WHAT IS EXPECTED: Convert the material below into a Markdown table with a Row column numbering each line and an Entry column holding the line itself, leaving out blank lines.

+---+

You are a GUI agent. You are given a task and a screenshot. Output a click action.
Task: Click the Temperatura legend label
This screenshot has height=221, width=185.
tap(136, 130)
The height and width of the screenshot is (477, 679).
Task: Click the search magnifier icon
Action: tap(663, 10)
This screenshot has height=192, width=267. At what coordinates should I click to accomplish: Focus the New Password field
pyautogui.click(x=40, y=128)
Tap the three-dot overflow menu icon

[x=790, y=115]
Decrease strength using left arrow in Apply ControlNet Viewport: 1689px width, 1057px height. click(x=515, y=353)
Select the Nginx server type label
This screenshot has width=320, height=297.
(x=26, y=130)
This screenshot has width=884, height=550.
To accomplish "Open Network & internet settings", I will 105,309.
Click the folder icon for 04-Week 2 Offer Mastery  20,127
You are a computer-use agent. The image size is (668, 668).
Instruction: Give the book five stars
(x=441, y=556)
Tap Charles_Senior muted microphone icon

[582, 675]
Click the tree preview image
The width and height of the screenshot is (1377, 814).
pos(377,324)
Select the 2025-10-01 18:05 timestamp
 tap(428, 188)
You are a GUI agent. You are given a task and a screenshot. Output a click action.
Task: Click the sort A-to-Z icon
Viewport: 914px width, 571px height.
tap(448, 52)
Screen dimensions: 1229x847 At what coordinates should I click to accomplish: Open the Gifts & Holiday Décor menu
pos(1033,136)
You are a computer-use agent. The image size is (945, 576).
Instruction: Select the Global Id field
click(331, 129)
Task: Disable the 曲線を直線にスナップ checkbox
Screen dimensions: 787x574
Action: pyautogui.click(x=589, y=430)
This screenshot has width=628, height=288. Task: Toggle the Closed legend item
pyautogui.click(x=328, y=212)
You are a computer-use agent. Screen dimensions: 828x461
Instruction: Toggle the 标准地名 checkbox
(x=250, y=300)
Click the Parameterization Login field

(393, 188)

+---+

FINISHED ANSWER:
| Row | Entry |
|---|---|
| 1 | You are a GUI agent. You are given a task and a screenshot. Output a click action. |
| 2 | Task: Click the Temperatura legend label |
| 3 | This screenshot has height=221, width=185. |
| 4 | tap(136, 130) |
| 5 | The height and width of the screenshot is (477, 679). |
| 6 | Task: Click the search magnifier icon |
| 7 | Action: tap(663, 10) |
| 8 | This screenshot has height=192, width=267. At what coordinates should I click to accomplish: Focus the New Password field |
| 9 | pyautogui.click(x=40, y=128) |
| 10 | Tap the three-dot overflow menu icon |
| 11 | [x=790, y=115] |
| 12 | Decrease strength using left arrow in Apply ControlNet Viewport: 1689px width, 1057px height. click(x=515, y=353) |
| 13 | Select the Nginx server type label |
| 14 | This screenshot has width=320, height=297. |
| 15 | (x=26, y=130) |
| 16 | This screenshot has width=884, height=550. |
| 17 | To accomplish "Open Network & internet settings", I will 105,309. |
| 18 | Click the folder icon for 04-Week 2 Offer Mastery  20,127 |
| 19 | You are a computer-use agent. The image size is (668, 668). |
| 20 | Instruction: Give the book five stars |
| 21 | (x=441, y=556) |
| 22 | Tap Charles_Senior muted microphone icon |
| 23 | [582, 675] |
| 24 | Click the tree preview image |
| 25 | The width and height of the screenshot is (1377, 814). |
| 26 | pos(377,324) |
| 27 | Select the 2025-10-01 18:05 timestamp |
| 28 |  tap(428, 188) |
| 29 | You are a GUI agent. You are given a task and a screenshot. Output a click action. |
| 30 | Task: Click the sort A-to-Z icon |
| 31 | Viewport: 914px width, 571px height. |
| 32 | tap(448, 52) |
| 33 | Screen dimensions: 1229x847 At what coordinates should I click to accomplish: Open the Gifts & Holiday Décor menu |
| 34 | pos(1033,136) |
| 35 | You are a computer-use agent. The image size is (945, 576). |
| 36 | Instruction: Select the Global Id field |
| 37 | click(331, 129) |
| 38 | Task: Disable the 曲線を直線にスナップ checkbox |
| 39 | Screen dimensions: 787x574 |
| 40 | Action: pyautogui.click(x=589, y=430) |
| 41 | This screenshot has width=628, height=288. Task: Toggle the Closed legend item |
| 42 | pyautogui.click(x=328, y=212) |
| 43 | You are a computer-use agent. Screen dimensions: 828x461 |
| 44 | Instruction: Toggle the 标准地名 checkbox |
| 45 | (x=250, y=300) |
| 46 | Click the Parameterization Login field |
| 47 | (393, 188) |